Too much of anything will cause your body to store body fat:

It's as simple as filling a gas tank with more fuel than it can contain: the surplus will have to go somewhere. In the case of nutrition, eating more calories than your body expands on a particular day will result in weight gain (muscle or fat, depending on the nature and intensity of your activity), no matter what the fuel source is! (ie, Protein, Carbohydrate, or Fat) while eating less calories than your body expands on any particular day results in weight loss (muscle or fat, depending again on the nature and intensity of your activity).

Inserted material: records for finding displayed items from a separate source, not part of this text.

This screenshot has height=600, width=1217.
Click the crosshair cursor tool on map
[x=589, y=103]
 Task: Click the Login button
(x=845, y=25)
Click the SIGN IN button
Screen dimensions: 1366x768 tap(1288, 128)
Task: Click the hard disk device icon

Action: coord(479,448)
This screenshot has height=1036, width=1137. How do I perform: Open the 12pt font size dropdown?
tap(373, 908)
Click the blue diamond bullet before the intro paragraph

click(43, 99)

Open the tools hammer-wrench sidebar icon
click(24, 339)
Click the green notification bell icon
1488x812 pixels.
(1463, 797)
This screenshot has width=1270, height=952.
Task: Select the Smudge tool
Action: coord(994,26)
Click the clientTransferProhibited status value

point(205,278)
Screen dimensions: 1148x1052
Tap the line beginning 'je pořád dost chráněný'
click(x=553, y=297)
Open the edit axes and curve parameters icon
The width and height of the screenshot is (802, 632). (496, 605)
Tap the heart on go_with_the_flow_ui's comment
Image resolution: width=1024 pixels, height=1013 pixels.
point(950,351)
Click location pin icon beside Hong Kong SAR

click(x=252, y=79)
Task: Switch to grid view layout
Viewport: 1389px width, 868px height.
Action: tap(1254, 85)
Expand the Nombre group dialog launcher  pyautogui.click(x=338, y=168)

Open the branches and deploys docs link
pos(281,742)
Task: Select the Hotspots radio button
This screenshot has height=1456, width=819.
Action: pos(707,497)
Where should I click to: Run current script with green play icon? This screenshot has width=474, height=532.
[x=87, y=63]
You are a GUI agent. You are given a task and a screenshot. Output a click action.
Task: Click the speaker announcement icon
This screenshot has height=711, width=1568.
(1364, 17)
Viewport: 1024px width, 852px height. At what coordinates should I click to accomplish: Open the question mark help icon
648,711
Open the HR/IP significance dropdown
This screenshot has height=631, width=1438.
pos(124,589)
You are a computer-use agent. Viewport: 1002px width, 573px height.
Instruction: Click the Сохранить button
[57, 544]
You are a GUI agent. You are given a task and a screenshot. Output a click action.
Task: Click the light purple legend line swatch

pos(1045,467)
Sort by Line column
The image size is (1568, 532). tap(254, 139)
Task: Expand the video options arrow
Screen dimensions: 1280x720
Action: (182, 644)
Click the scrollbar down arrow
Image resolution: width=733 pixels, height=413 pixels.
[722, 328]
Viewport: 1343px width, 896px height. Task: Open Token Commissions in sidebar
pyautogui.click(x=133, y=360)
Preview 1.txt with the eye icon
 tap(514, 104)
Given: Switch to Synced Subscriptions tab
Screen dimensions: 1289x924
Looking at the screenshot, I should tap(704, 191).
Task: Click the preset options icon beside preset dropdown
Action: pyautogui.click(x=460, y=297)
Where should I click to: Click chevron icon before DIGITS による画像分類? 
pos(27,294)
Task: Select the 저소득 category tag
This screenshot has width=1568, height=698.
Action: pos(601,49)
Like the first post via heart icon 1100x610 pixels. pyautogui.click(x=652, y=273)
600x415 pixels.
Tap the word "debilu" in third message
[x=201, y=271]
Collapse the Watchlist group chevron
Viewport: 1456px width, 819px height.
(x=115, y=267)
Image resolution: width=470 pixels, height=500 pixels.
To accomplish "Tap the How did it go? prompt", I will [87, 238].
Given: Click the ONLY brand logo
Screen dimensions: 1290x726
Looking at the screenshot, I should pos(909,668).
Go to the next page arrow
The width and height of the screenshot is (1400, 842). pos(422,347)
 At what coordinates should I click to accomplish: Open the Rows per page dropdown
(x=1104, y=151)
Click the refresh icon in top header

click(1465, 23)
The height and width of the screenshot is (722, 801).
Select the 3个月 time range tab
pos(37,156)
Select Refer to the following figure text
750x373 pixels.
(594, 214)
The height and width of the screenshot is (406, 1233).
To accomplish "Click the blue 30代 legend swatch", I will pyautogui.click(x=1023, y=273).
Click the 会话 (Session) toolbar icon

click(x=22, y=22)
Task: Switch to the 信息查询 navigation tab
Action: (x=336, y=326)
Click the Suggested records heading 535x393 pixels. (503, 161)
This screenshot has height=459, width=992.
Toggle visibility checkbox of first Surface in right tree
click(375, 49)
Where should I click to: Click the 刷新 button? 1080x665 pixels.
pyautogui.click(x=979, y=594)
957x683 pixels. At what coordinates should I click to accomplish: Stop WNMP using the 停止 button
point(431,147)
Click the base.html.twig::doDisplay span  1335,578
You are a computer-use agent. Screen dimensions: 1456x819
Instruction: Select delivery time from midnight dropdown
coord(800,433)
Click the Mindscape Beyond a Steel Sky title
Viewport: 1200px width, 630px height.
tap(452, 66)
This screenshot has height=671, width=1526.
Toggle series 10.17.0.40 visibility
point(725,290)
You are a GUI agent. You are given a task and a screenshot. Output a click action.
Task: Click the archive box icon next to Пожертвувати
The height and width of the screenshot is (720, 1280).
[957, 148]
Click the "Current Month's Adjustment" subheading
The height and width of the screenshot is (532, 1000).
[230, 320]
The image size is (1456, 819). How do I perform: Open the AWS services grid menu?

Nutritional value of major nutrients (per 1 gram):

Protein: 4 calories per gram
Carbs: 4 calories per gram
Fat: 9 calories per gram
Alcohol*: 7 calories per gram
*alcohol isn't a nutrient, however, it provides ample calories to a diet (almost as much as fat!)

Count Your Calories Here!

Body Fat is Stored Energy!
It is quintessential to understand that the human body will not hold on to what it doesn't need: this applies to muscles as well as fat, not mentioning vitamins and minerals. When you consume the proper amounts of calories (from whichever source), your body will not need to store any energy in the form of fats (for fuel). Simple as that!
For exercisers though, blood sugar levels are important: Eating small meals causes a lower blood sugar response than larger meals. Even though a high blood sugar response provides a person or athlete with a quick burst of energy, the following large insulin release will cause a crash soon thereafter, dramatically affecting performance levels.(Fred C. Hatfield, PhD. Complete Fitness Guide 2006 ISSA)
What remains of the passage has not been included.